My ex-husband was an excessive drinker and when I could no longer tolerate abuse, and embarrassment, I divorced him. I took no support; we shared custody. I stayed friends for my children’s sake.
My daughter, 42, never forgave me for divorcing. I’ve been an excellent mother, paid her way through school until her last year when I was financially strapped.
I’ve loved her and been there through her every crisis. She married a divorced man, raised his children, helped pay their education, and suffered years of his ex-wife’s abuse.
Her husband’s now disabled, she’s the breadwinner, and his kids have written her off. Her life is hell. She’s brilliant and beautiful but this is the life she’s chosen. She smokes a lot of marijuana, is very moody, and controlling.
Lately, she’s barely spoken to me, and for no reason. On Mother's Day, she was sick and also busy with work, but wanted to get together this past weekend.
I never heard from her and cried all day. Finally, I asked her why, and learned she’d been partying at her dad's house and left a gift for me there. She never called to see if I’d be there. I was really hurt. My son said she just doesn't like me.

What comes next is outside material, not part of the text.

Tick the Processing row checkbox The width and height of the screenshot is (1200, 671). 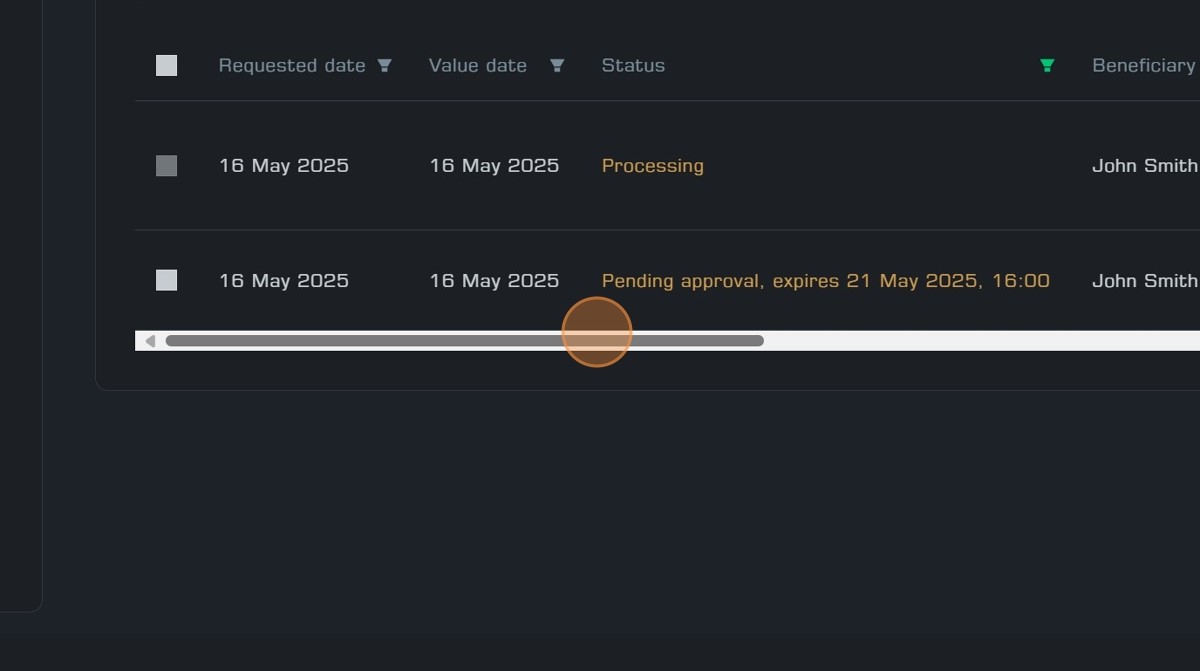pos(167,166)
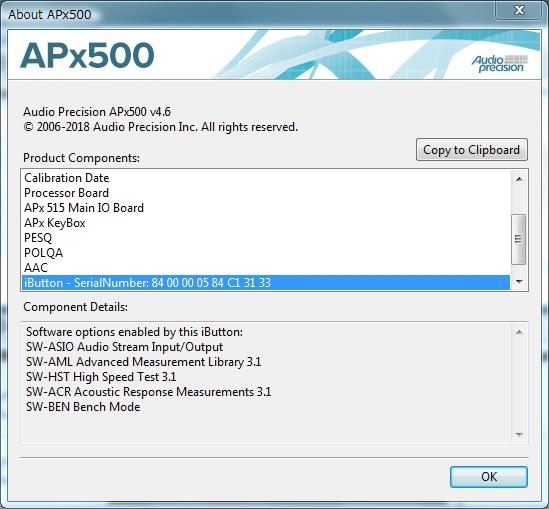This screenshot has width=549, height=509.
Task: Click the Product Components scrollbar thumb
Action: coord(519,239)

Her father had said I’d be at his house - he lied. I can't disown him because it’ll cut off my contact with my grandson.
I’m 65, financially well off, and love my daughter but am ready to give up on her. Before this, we had a fairly good relationship.
Devastated Mom
Your daughter, like you, accepted hard responsibilities for children’s sakes. Perhaps she feels you judge her too harshly for her choices, when they’re reflective (and likely admiring) of your own married life when she was growing up.
You also chose to stay connected to her father. You already know that his character (drinking, lies) is problematic. So it’s wise to check with your daughter when anything’s not feeling right, rather than assume she’s neglected you.
Along with her other burdens, she’s been put in the position of divided loyalties for years. Her brother has his own agenda, saying she doesn’t like you.
Cut her some slack and show her the love you feel, and both need.
FEEDBACK Regarding the woman who feels her husband of three years spends too much money on his adult kids (May 16):
Reader – “Wanting a Real Marital Home” is, in fact, a kept woman, much like the daughters of her husband that she takes issue with.
“As much as she pretends wanting a 50/50 equitable relationship, he pays rent (20% of his net salary) which she uses to pay ALL of their living expenses and even has a little extra left over for herself.
“This means she makes no current financial contribution to her living arrangement whatsoever (her income from the sublet apartment and her occasional contract work would all be disposable).
“Since she’s obviously unwilling to use her extra income to hire anybody to do housework, it’s reasonable that she’s responsible for the maintenance, cooking and cleaning, while he works full time to provide for her and his family.
“What he does with the remaining 80% of his salary is at his discretion….
“This isn’t even really about the money he’s putting into the house, or relationship, but jealousy over the money that’s directed outside the relationship to his daughters.”
ELLIE - Thanks for your thoughtful analysis. It supports my suggestion that, given their new phase of life, they get “objective financial advice.”
My brother-in-law left his feral cat with his parents ten years ago with the understanding he’d eventually retrieve it.
The cat was somewhat affectionate (tolerant) with the parents. Last year, the 18-year-old cat attacked my mother-in-law, 80, who required antibiotics for months.
Her son still didn’t take responsibility for the cat despite family members encouraging this.
The cat recently left puncture wounds in my MIL's wrist. Following my husband’s urgings, his brother gave his parents’ permission to do as they liked with the cat.
They’re reluctant to put it down, feeling that it’s his. The cat’s now unmanageable and attacks if cornered.
Nobody will tell “baby brother,” age 44, that he must get his cat!
Tired of Pussy Footing!
Solution: Family members find a safe way to transfer the cat to its owner, away from his parents’ home. If it’s returned, your husband asks the Humane Society to deal with both brother and cat.
Tip of the day:
Mother-daughter relationships are often very sensitive, yet deeply desired.